Home Compliance & Certification Antivirus Agent Logs Guide

Antivirus Agent Logs Guide

Last updated on Sep 22, 2025

1. Purpose of this Guide

This artefact proves that all your company’s devices are actively protected by anti-virus or endpoint detection and response (EDR) software. Cyber Essentials demands proof that:

  • Anti-malware tools are installed on every endpoint.

  • Agents are deployed and reporting in.

  • Connection status and updates are monitored.

Think of it as your “shield wall” — showing no device is left exposed.

2. What You Will Submit

You will need:

  • screenshot from your anti-virus / EDR system showing:

    • A list of protected devices (endpoint inventory).

    • Their status (active, installed, connected, last check-in).

    • Agent version or update status.

  • Examples of suitable systems: Palo Alto Cortex XDR, Microsoft Defender for Endpoint, CrowdStrike, SentinelOne, Sophos Central, Kaspersky, Avast Business.

3. How to Collect / Obtain / Generate This Evidence

Palo Alto Cortex XDR (bundled with StrongKeep):

  1. Navigate to PROTECTION > ENDPOINTS in your StrongKeep dashboard

  2. Capture a screenshot showing:

    • Endpoint names, timestamps, and policy actions.

    • Status (Success, Informational, High severity alerts).

    • Agent version.

Microsoft Defender for Endpoint (included with Microsoft 365 Business Premium):

  1. Go to the Microsoft 365 Security & Compliance Center → Endpoints → Device inventory.

  2. Filter the view to show all registered devices.

  3. Capture a screenshot that includes:

    • Device names (showing multiple endpoints)

    • Antivirus/EDR status (Active, Healthy, Not reporting)

    • Last seen or last update time

    • Agent version (if visible)

Sophos Central:

  1. Log in to the Sophos Central Admin Console.

  2. Navigate to Devices.

  3. Take a screenshot showing:

    • Device list with user/hostname

    • Protection status (green ticks for healthy devices)

    • Last check-in time

    • Policy compliance status (enabled, disabled, out of date)

CrowdStrike Falcon:

  1. Log in to the CrowdStrike Falcon Console.

  2. Go to Host Management → Host setup.

  3. Screenshot the table that shows:

    • Hostname / user

    • Sensor version

    • Last seen timestamp

    • Connection status (Online, Offline)

4. Evidence Format

  • Accepted file types: PNG, JPG, PDF.

  • Suggested naming format:
    YourCompanyName_AntivirusAgentLogs_YYYY-MM-DD.png

5. What “Good” Looks Like

  • Visible endpoint names (shows coverage across multiple devices).

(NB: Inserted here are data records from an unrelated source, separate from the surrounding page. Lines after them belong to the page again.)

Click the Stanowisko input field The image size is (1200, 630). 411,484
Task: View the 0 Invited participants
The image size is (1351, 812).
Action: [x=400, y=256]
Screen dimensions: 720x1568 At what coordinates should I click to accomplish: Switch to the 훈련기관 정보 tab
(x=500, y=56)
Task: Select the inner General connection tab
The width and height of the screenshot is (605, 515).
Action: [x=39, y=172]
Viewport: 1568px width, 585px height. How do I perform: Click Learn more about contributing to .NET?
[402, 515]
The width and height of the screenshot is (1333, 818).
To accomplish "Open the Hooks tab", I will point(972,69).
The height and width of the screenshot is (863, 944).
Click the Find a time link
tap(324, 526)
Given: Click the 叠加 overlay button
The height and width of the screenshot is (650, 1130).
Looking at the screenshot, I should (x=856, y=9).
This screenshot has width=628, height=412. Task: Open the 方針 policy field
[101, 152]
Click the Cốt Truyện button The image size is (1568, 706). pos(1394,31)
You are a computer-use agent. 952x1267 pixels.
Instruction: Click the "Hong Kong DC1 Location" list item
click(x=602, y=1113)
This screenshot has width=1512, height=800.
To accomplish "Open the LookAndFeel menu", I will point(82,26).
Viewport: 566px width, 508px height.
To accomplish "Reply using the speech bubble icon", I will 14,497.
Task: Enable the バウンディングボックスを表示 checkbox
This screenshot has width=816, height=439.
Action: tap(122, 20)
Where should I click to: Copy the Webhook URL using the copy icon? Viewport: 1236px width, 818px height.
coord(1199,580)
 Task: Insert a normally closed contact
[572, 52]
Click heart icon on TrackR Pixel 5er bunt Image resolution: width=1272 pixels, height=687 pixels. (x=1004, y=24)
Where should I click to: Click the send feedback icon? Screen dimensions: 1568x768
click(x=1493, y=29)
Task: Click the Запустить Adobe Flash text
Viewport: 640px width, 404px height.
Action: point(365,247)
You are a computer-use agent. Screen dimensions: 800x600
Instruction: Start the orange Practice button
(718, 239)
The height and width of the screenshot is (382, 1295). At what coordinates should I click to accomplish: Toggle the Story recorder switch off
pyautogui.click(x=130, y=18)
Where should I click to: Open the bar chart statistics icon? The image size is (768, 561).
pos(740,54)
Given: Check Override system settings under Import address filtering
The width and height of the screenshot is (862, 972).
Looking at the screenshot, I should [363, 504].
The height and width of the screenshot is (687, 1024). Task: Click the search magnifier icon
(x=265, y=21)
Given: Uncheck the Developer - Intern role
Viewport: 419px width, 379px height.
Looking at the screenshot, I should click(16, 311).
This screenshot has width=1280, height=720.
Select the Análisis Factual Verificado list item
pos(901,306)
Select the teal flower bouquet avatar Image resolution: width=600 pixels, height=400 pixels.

  • Agent status (installed, active, last logon, last update).

  • Version number or timestamp (to prove agents are current).

  • Clear evidence of monitoring/alerts (audit logs or dashboards).

Why this matters: auditors want to see that you’re not just relying on “we think it’s installed” — but that there’s proof in the logs.

6. Tips

  • Redact sensitive details (e.g. usernames, hostnames) if needed.

  • Make sure the screenshot is recent — ideally within the last 3 months.

  • Capture enough rows/devices to show broad coverage, not just one machine.